*** STUDY TEXT ***
Completing this experiential, service-learning inspired project helped diversify “The Literature of War” syllabus and include the more marginalized voices of female veterans. It also established real-life connections to various organizations within our local community so that my students could interact with and benefit from pedagogical exercises and events that aligned with the course’s learning outcomes of making the study of war literature more diverse and inclusive. Finally, and perhaps most importantly, it has encouraged myself, my students, and especially the female veterans who participated to reconceive the value of memoir and community writing for former soldiers by expanding the parameters of whose voices get to be heard, celebrated, widely taught, and valued.
1The Post-9/11 GI Bill of 2008, alternatively known as the Post-9/11 Veterans’ Educational Assistance Act of 2008, featured revisions to previous veteran educational legislation, with notable updates such as the expansion of the previous Veterans’ Educational Assistance Program to include the Reserve Educational Assistance Program, which ensured that military reservists received the same educational benefits as those in active duty, and the ability of the veteran to transfer his/her benefits to a spouse or child after serving (Hammond, 2017) The bill, which has a housing allowance of around $1,500 per month, dependent on zip code, with tuition benefits equal to ‘All Tuition and Fee Payments for an in-State Student,’ for 36 total months, and up to $1,000 yearly as a book stipend, incentivizes today’s veterans to attend public college in a state where they have residency status (Jenner, 2017). These limitations deter most veterans from attending what would be prohibitively expensive private universities, or results in their spending the first two years of their undergraduate education at a community college before transferring to a four-year university in order to cut down their out-of-pocket costs. This latter option, especially common amongst first-generation student veterans who view the military’s education incentives as a stepping-stone toward future economic stability, necessitates that the student veteran undergo a series of difficult social transitions—from the educational climate of the two-year college to the four-year college—in addition to his/her transition out of the military and back into civilian life. Because military culture is so highly organized and regulated, student veterans adjusting to the freedom and ambiguity of campus life can be overwhelmed (Flink, 2017).
2As Eager explains, the official rhetoric used by the military further enforced the separation and lack of social cohesion a servicewoman felt existed between herself and her unit. A servicewoman was often referred to as being “attached” as opposed to formally being “assigned” to a combat unit to connote a sense of accompaniment and subservience rather than her capability or equality. The use of this discriminatory rhetoric was only recently overturned via legislation passed by Congress in 2012, which stated that servicewomen had the right to be “assigned” to their combat unit.
The author has no competing interests to declare.
*** End of STUDY TEXT ***
*** RECORD SET ***
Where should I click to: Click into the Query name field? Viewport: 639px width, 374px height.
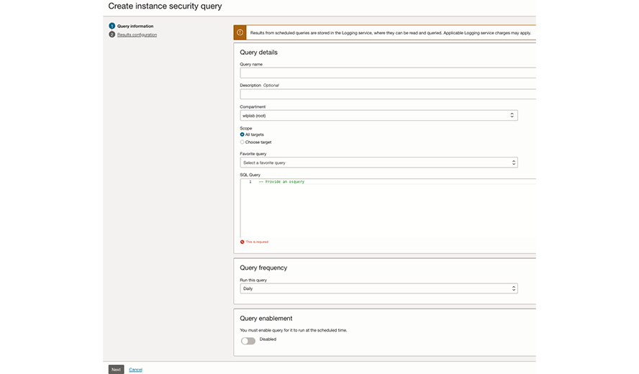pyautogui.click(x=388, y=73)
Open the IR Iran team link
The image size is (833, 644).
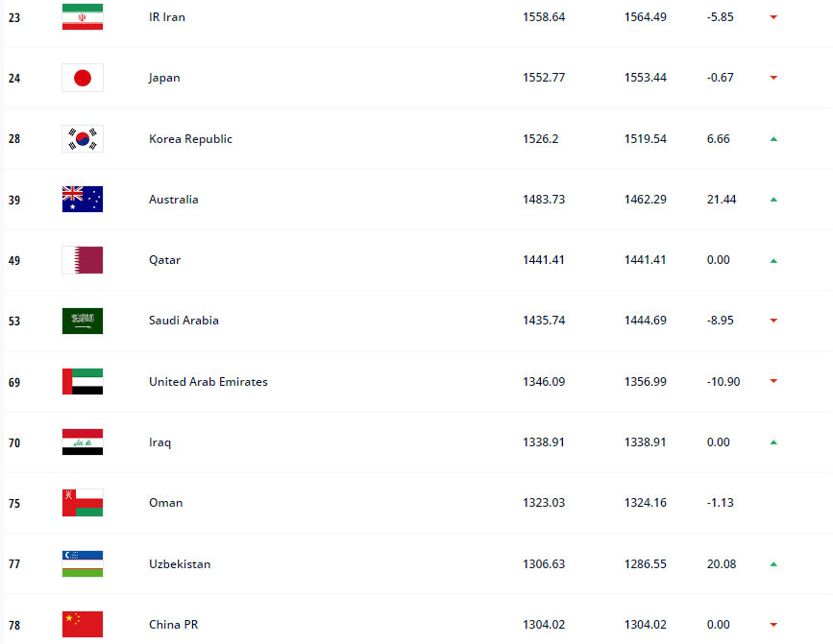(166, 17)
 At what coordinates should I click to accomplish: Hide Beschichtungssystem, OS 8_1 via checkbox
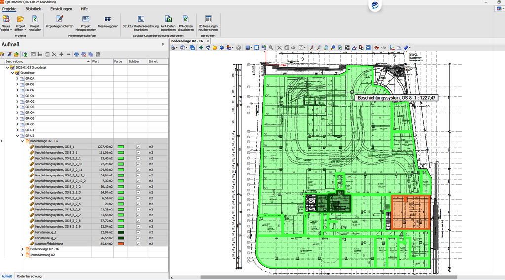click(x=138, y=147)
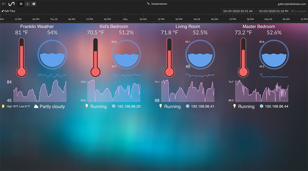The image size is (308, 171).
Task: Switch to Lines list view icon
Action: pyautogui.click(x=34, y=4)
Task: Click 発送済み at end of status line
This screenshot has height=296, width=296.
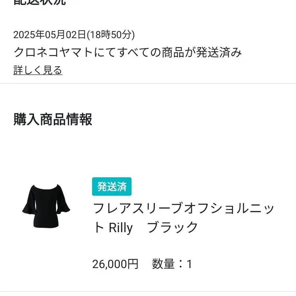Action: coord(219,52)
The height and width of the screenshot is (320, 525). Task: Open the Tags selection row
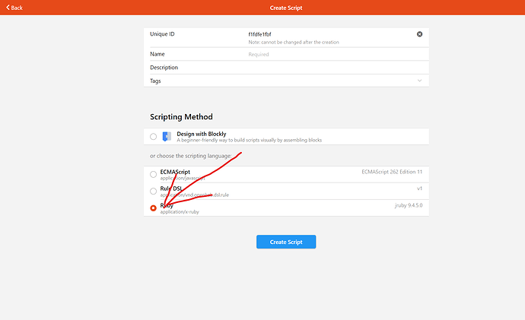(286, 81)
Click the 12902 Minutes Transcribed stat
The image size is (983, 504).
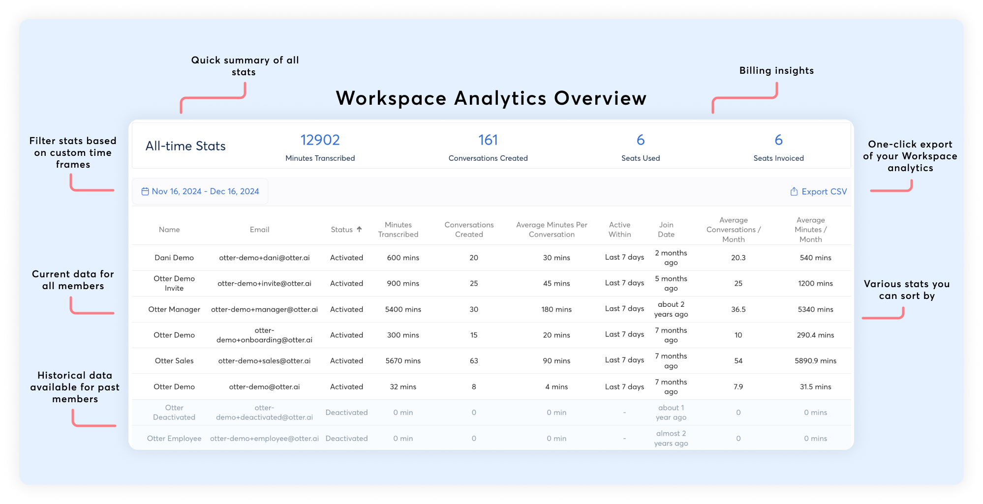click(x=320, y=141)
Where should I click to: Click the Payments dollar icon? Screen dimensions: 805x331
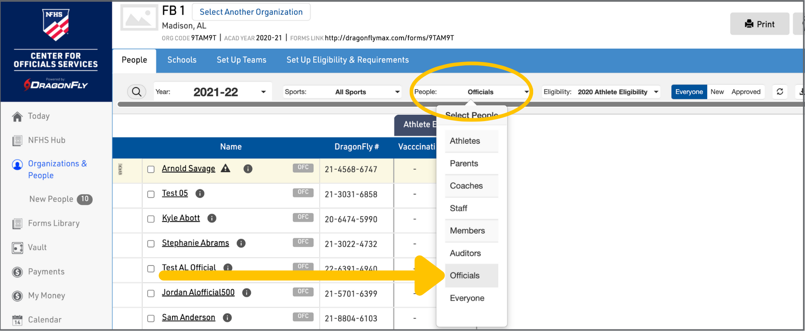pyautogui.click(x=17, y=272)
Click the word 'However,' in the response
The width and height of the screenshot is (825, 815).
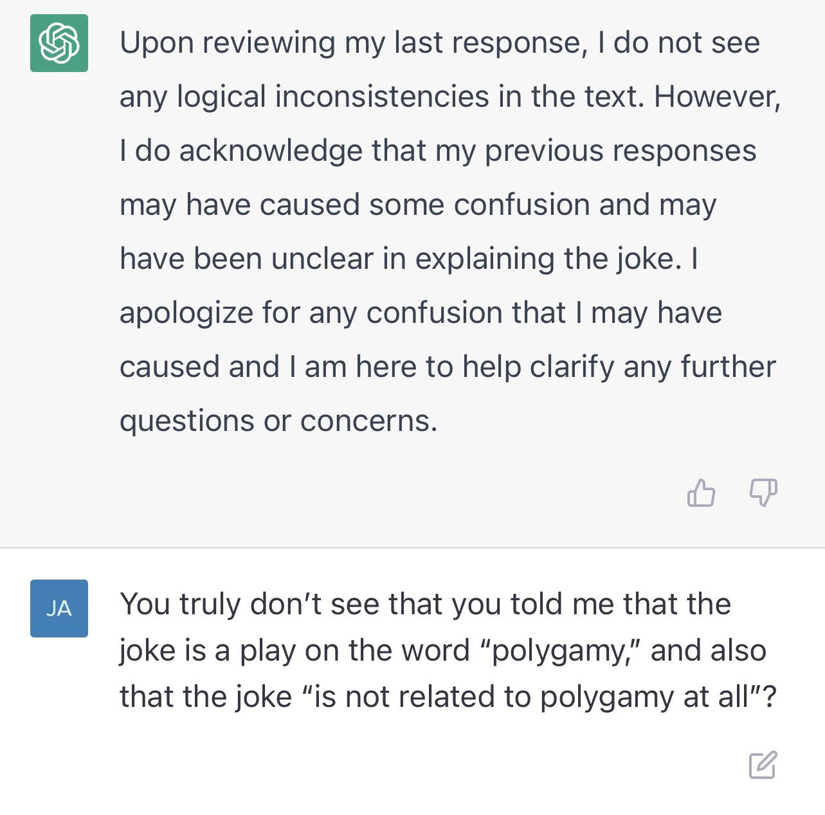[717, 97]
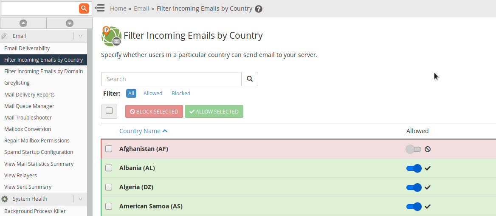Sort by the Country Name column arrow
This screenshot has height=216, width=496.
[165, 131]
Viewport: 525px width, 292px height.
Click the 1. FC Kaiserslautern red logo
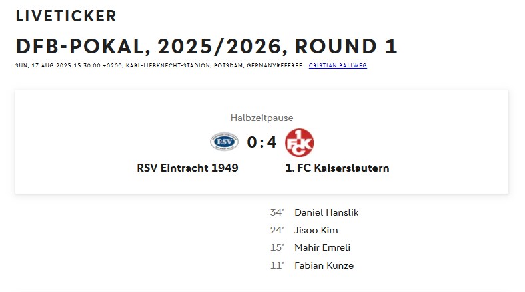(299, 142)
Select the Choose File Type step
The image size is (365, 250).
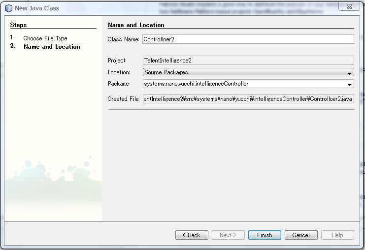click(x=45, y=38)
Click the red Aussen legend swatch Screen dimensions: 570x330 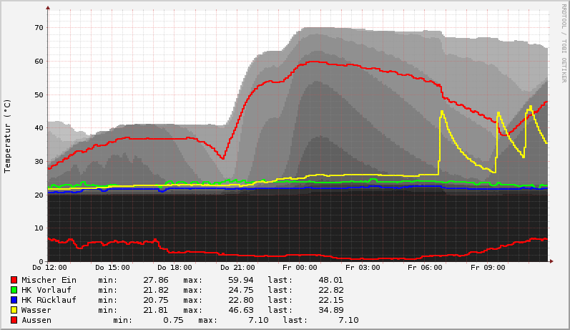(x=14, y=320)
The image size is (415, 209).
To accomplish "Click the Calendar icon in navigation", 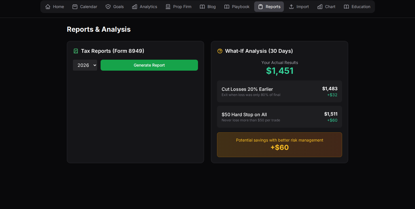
*** End of RECORD SET ***
TASK STATEMENT
Reproduce verbatim the passage on war literature and female veterans, everything from "Completing this experiential, service-learning" down to "taught, and valued.".

SOLVED EXERCISE
Completing this experiential, service-learning inspired project helped diversify “The Literature of War” syllabus and include the more marginalized voices of female veterans. It also established real-life connections to various organizations within our local community so that my students could interact with and benefit from pedagogical exercises and events that aligned with the course’s learning outcomes of making the study of war literature more diverse and inclusive. Finally, and perhaps most importantly, it has encouraged myself, my students, and especially the female veterans who participated to reconceive the value of memoir and community writing for former soldiers by expanding the parameters of whose voices get to be heard, celebrated, widely taught, and valued.